Pennsylvania environmentalists are pushing back on expedited permitting for gas drilling activity and pushing for a severance tax on the industry, which they said last Wednesday would amount to only a “pinprick on the balance sheets” of exploration and production companies.

For the first time since the Pennsylvania Department of Environment Protection (DEP) took over review of erosion, sediment and storm water control plans for gas drilling sites, the Chesapeake Bay Foundation (CBF) is challenging two permits in Tioga County, contending violations of commonwealth and federal laws. In April DEP took over the review authority from Pennsylvania county conservation districts. It also instituted an expedited storm water permitting process that CBF claims does not allow for participation by the public or “meaningful” review of permit applications.

“Instead of protecting the environment, DEP is rubber stamping permit applications without any formal review,” said CBF Pennsylvania Executive Director Matt Ehrhart. “Wild trout streams and their tributaries, and exceptional value wetlands that should receive extra protection under the law are at risk due to the lack of thorough DEP oversight.”
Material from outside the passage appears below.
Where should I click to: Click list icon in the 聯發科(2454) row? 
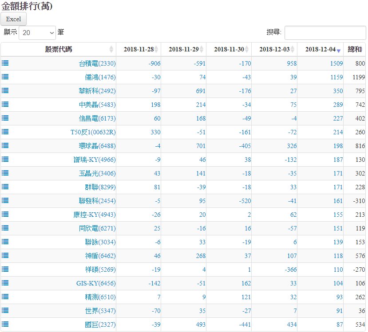[5, 201]
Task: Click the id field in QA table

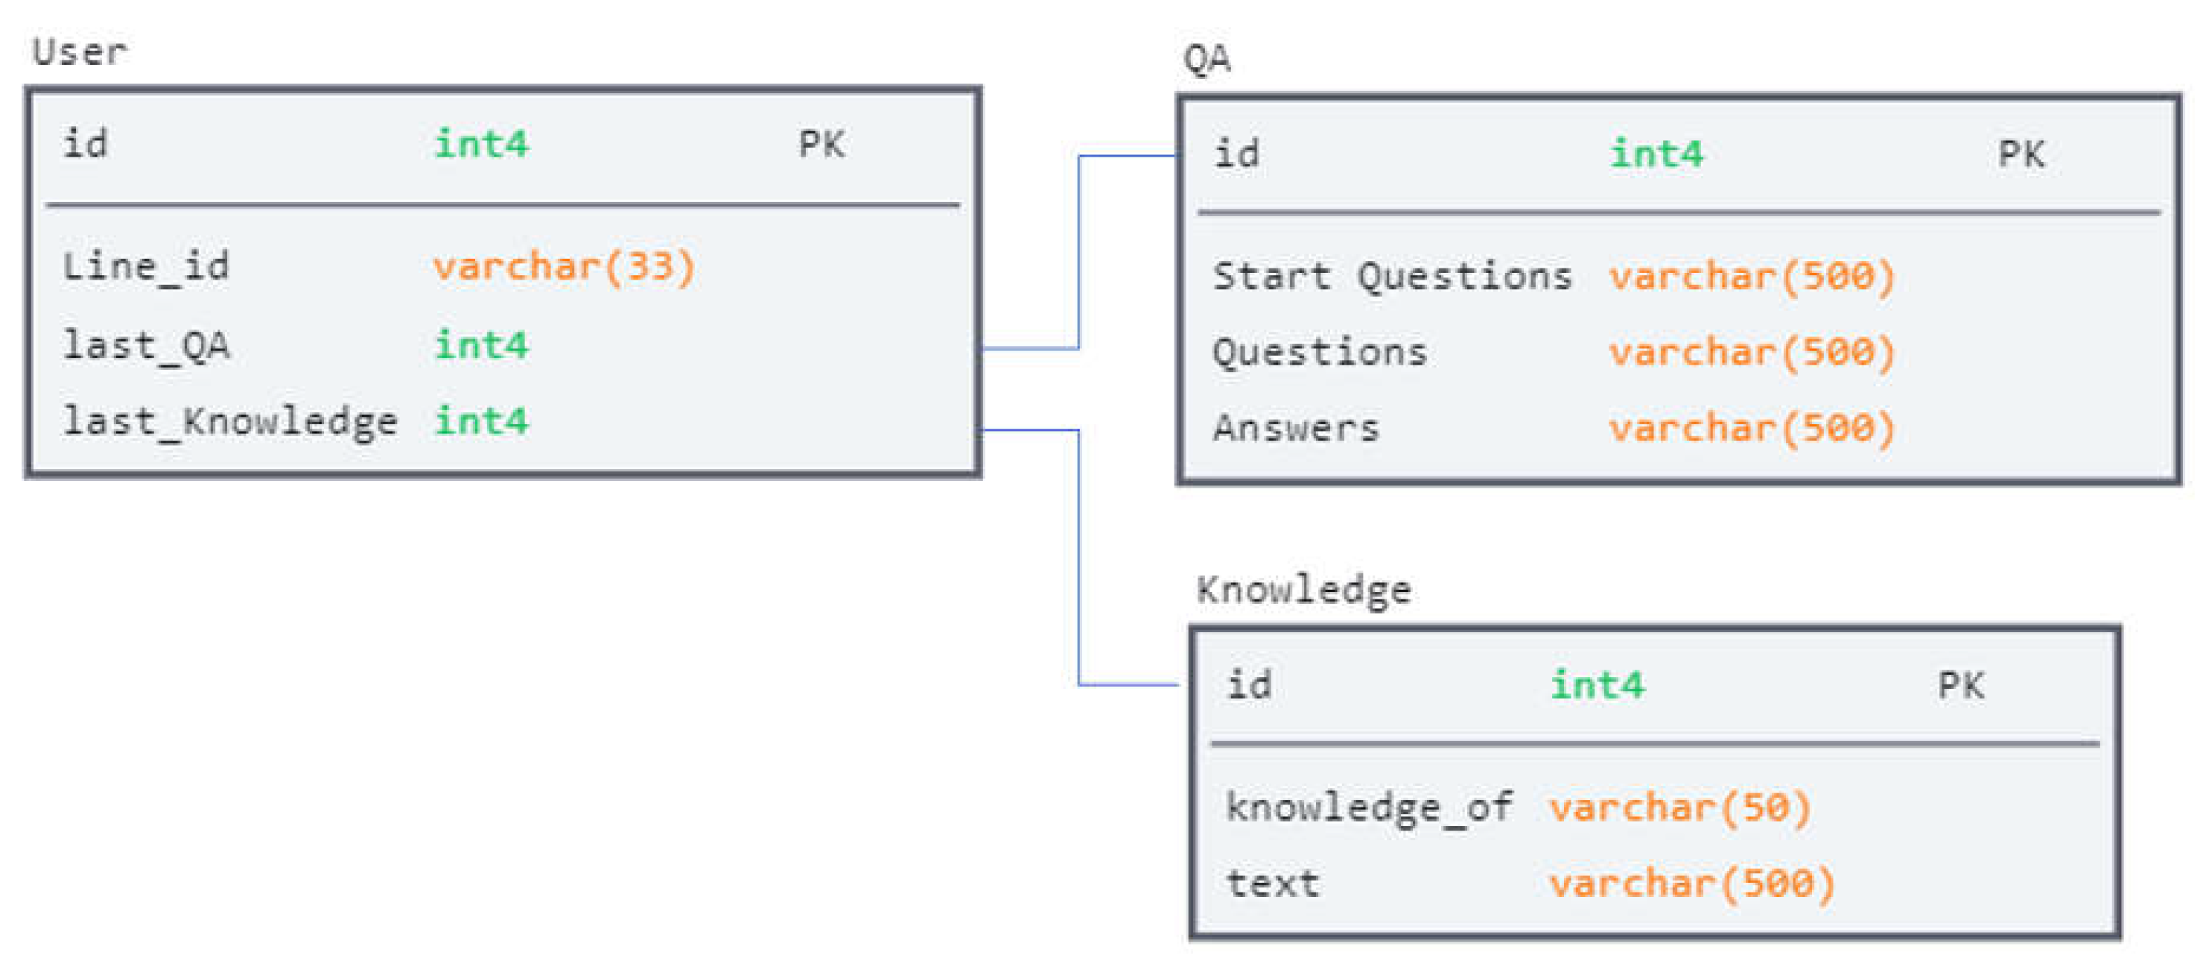Action: click(1237, 154)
During a media briefing Jan Jarrett, CEO of Citizens for Pennsylvania’s Future (PennFuture), which is working with CBF, called for the state to institute a severance tax on oil and gas producers as other producing states have done. Gov. Ed Rendell recently dropped plans for a 5% severance tax until at least next year, saying such a tax on growing gas production in the Marcellus Shale could hurt his state’s gas industry (see NGI, Sept. 7).

Jarrett accused Pennsylvania lawmakers of wanting to “…let the energy corporations off the hook for a severance tax and allow them to lock up leases on state land at a time when they can pick up leases for bargain-basement prices.

“Energy corporations are flocking to Pennsylvania to exploit the Marcellus Shale gas deposit,” she said. “Their enthusiasm for the potential of this deposit can hardly be overstated…The wells are prodigious producers of gas. The gas itself is very rich…It’s high in energy content.

“The primary driver for the development of this resource will be the price of gas. It will not be the absence or presence of a severance tax. The industry pays a severance tax almost everywhere else it’s doing business. It’s figured into their cost of doing business…A severance tax will not deter them. If Pennsylvania does not assess a severance tax, we are allowing the industry to foist the costs of drilling onto taxpayers, and they are actually fairly substantial. It includes wear and tear on roads and other public infrastructure that was never designed to handle the heavy equipment and heavy truck traffic that Marcellus Shale drilling brings to a community.”

Jarrett and CBF Pennsylvania staff attorney Matthew Royer said they are not opposed to gas drilling, but they want to be assured that the environment will be protected and that citizens and the state’s budget will get their deserved economic uplift from the activity.

CBF is appealing the award of an erosion and sediment control permit issued to Fortuna Energy Inc. associated with operations on lands within Tioga State Forest. It also is challenging permits awarded to Fortuna and to Ultra Resources Inc. for activity on private lands.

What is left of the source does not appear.